Heidegger commence la partie introductrice A. Diverses manières d'interroger en direction de la chose par une comparaison entre l'interrogation scientifique et l'interrogation philosophique. Selon lui, "en philosphie, à la différence des sciences, un accès immédiat aux questions n'est jamais possible. En philosophie, il est toujours et nécessairement besoin d'une introduction". J'annonce dès ici qu'en tant que (méta-) théoricien des cordes du XXIème siècle, mon acceptation des termes "science" et "philosophie" diffère passablement de celle de Heidegger, qui devait sans doute tendre à considérer comme sciences avant tout les sciences disons classiques (en opposition à la relativité générale, la mécanique quantique, etc). En particulier, je classe les théories scientifiques de gravité quantique parmi la "philosophie", tant à cause de l'inaccessibilité expérimentale de leurs observables qu'à cause des difficultés inhérentes d'identification de ces mêmes observables --- que décrire une fois que les concepts d'espace et de temps ont perdu leur pertinence?

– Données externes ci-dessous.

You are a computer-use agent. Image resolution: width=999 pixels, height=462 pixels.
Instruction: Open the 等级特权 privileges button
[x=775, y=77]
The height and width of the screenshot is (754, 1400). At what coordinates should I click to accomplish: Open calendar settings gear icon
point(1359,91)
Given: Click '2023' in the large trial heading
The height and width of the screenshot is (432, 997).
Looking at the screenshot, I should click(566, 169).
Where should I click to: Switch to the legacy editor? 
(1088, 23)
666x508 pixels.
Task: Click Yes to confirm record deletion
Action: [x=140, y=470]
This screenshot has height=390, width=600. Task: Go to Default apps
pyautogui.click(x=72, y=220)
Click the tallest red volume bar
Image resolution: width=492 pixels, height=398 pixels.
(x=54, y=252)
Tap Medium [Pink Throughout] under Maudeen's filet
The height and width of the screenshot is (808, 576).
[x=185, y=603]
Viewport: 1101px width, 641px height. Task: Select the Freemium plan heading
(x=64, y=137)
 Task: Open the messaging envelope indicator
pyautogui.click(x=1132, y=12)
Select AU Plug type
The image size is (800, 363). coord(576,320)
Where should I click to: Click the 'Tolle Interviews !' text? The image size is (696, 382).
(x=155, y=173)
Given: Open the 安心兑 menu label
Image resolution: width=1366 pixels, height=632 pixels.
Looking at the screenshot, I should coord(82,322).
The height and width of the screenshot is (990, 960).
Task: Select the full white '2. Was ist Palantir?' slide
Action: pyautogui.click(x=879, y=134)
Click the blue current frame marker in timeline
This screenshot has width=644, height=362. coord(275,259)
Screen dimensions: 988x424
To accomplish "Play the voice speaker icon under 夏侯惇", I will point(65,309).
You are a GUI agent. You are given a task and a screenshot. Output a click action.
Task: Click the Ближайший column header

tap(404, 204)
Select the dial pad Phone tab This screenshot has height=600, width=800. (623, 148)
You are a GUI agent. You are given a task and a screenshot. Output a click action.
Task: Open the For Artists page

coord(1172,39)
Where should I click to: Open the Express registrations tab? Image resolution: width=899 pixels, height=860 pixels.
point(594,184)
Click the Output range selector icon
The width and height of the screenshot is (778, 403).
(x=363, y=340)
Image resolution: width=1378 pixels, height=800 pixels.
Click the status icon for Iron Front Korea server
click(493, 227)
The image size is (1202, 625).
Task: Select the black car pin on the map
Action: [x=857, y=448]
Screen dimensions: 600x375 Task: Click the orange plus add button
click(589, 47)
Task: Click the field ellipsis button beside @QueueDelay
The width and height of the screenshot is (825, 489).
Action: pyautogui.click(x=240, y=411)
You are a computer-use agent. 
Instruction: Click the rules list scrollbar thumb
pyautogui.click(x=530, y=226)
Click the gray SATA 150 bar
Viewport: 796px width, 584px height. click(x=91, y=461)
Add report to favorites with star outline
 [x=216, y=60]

Heidegger donne une définition de la philosophie amusante (le texte contient de nombreuses plaisanteries, qui rappellent son origine orale):

"La philosophie est cette pensée avec laquelle on ne peut essentiellement rien entreprendre et à propos de laquelle les servantes ne peuvent s'empêcher de rire."

(De nouveau, c'est dur de ne pas penser "String Theory!")
Il fait même mine qu'on y perdrait rien à négliger complètement la métaphysique:

"Lorsqu'on fait la sourde oreille à la question de la chose, lorsqu'on interprète un poème de manière insatisfaisante, tout se passe comme s'il ne se produisait rien."

(J'aime beaucoup cette comparaison entre la philosophie et la poésie; pour moi la vraie philosophie (et la vraie science) est poétique...)
Mais il enchaîne par une petite menace, d'autant plus inquiétante que furtive (et que, si Heidegger n'était pas Heidegger, on pourrait interpréter comme une mise en garde contre la montée du fascisme, du nationalisme, de l'extrémisme):

"Un beau jour toutefois [beau?], après cinquante ou cent ans peut-être [moins que ça!], il arrive quelque chose."

"Quelque chose": ça me glace la sang! Ce quelque chose si désinvolte c'est l'obscurité, c'est le néant, le retour de la bête, le règne de l'horreur.
"Quelque chose": voilà à quoi ça mène de mal lire un poème. Prenez garde, malheureux écoliers, le sort du monde dépend de votre inspiration poétique!

J'éprouve une grande sympathie pour cette idée qu'un défaut de poésie puisse ruiner la réalité.